V. D. : On entend par placebo un produit inactif qui servira de témoin au produit à tester. Il permet d’objectiver le bénéfice de ce dernier. Aujourd’hui, sur des personnes non malades – et justement ce sont les conditions d’éthique préalables –, un certain nombre de contraintes ont été imposées, qui sont là pour protéger la population. Autre point qui me semble très important : pour des personnes malades, la règle appliquée est qu’on ne les laisse pas sans soin. Sur elles, on va tester un produit à titre expérimental. Le placebo n’est pas utilisé, sauf dans certaines conditions, mais à des cas extrêmement dérogatoires. Dans ce cas, le malade doit être au courant que cela pourrait être un placebo. C’est très important. Mais en aucun cas, on mettra des patients sous placebo si cela doit être préjudiciable à leur santé.
É & C : Le consentement du patient est-il réellement éclairé, notamment en phase 1 de l’essai1, où le médecin n’a pas lui-même toute l’information pour présenter une molécule ?
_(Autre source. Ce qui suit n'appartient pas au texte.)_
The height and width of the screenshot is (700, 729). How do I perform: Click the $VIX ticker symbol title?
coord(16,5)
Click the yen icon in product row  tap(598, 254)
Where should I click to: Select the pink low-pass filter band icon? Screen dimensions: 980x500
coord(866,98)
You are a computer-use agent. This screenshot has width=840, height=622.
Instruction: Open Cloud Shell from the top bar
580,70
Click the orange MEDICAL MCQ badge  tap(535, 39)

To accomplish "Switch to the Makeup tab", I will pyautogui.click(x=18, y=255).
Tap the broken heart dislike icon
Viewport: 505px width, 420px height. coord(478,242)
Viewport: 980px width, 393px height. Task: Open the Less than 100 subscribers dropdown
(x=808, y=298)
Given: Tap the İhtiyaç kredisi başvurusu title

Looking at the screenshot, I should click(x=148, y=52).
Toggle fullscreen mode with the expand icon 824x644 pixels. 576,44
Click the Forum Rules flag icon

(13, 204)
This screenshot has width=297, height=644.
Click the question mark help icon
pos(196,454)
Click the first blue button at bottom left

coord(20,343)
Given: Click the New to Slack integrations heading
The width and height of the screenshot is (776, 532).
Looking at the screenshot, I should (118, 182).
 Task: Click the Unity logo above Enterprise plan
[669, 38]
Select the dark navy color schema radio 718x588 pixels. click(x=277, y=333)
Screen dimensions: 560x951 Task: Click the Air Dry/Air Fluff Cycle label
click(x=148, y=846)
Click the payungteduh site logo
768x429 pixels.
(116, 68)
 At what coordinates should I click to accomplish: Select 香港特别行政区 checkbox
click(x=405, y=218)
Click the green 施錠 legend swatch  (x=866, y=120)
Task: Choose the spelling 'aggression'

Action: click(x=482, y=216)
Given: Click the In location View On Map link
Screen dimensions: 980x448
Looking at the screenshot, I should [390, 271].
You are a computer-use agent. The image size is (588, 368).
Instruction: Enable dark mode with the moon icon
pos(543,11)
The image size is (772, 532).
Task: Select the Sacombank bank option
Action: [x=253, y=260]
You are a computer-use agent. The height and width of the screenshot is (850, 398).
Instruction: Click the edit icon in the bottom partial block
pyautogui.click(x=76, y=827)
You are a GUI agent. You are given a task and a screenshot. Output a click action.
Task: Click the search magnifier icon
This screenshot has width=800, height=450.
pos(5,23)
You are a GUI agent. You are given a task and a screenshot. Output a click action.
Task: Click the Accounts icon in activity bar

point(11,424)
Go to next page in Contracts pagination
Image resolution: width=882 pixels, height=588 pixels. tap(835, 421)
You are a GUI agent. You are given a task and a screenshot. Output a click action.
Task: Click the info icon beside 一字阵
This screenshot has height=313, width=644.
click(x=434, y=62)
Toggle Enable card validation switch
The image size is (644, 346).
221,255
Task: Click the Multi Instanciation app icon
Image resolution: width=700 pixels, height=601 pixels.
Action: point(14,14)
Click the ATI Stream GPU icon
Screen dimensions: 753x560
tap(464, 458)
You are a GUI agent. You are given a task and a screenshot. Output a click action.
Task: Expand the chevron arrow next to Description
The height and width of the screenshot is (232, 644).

V. D. : Lorsqu’un produit va être expérimenté sur l’être humain, il a déjà subi des tests : une phase de tests in vitro puis une phase de tests précliniques sur le modèle animal. Ce qui veut dire qu’on a déjà une première connaissance de l’intérêt potentiel de la molécule. Nous ne sommes plus au temps où l’on imaginait une molécule et où elle était testée sans la moindre idée de ce que cela pourrait donner. Il y a un certain nombre d’impératifs qui font que le praticien, lorsqu’il va parler pour la première fois à un patient d’un produit, va pouvoir dire ce que l’on sait de la molécule et quels effets peut-elle potentiellement avoir. C’est tout l’intérêt d’avoir cette information et de la donner : la part d’ombre et la part de lumière, pour que la personne puisse décider en toute connaissance de cause.
É & C : Les essais de phase 1 sont en général proposés à des patients en fin de ressource thérapeutique. Dans ces conditions, peuvent-ils vraiment refuser d’y participer, alors que l’essai est pour eux synonyme d’espoir ?
V. D. : C’est terrible de dire cela, mais, à ce stade, la personne n’a plus vraiment ni le temps ni le choix de refuser. Elle peut tout de même le faire, car elle est libre de décider de sa mort. De ce point de vue-là, elle décide librement. Il faut savoir aussi que participer à un essai pour un patient en phase terminale peut signifier un risque supplémentaire mais aussi de nouvelles douleurs éventuelles. Il y a là une marge de choix supplémentaire, même minime : au-delà de l’espoir qu’on peut avoir, quelle contrainte et quelle douleur cela peut-il représenter ? En termes éthiques, je réponds donc en disant que la marge de choix à ce stade ne doit plus être conçue en termes de risque mais aussi en termes de chance, et qu’il faut ajouter un élément dans le dialogue entre le patient et son praticien concernant la contrainte et la douleur. Il ne s’agit plus seulement pour le patient de savoir quelle chance il a de vivre et pour combien de temps, mais aussi de voir quelle est la part de souffrance et quelles précautions seront prises pour l’en prémunir.
É & C : En cancérologie, le patient est particulièrement vulnérable psychologiquement. A-t-il, selon vous, toutes les capacités cognitives pour signer librement un consentement ?
V. D. : Les Plans cancer ont beaucoup insisté sur l’accompagnement psychologique. Une personne malade est plus faible psychologiquement et plus déstabilisée qu’une personne non malade. On s’aperçoit tout de suite qu’il y a une fragilité. Il faut savoir aussi que les fiches d’information qui sont signées et qui permettent à la personne de donner son consentement sont vues et validées par le Comité de protection des personnes. Cela me semble important et donne un cadre concret au recueil du consentement. À la question de savoir si toute personne, compte tenu de son état, est apte ou non à signer un consentement : si l’on considère qu’elle ne l’est pas, comment faudrait-il alors concevoir la procédure ? Faudrait-il qu’il y ait la présence systématique d’un proche, d’un patient, ou d’un représentant d’association ? Je pense qu’il faut laisser la personne conserver son libre arbitre, qu’elle soit malade ou saine.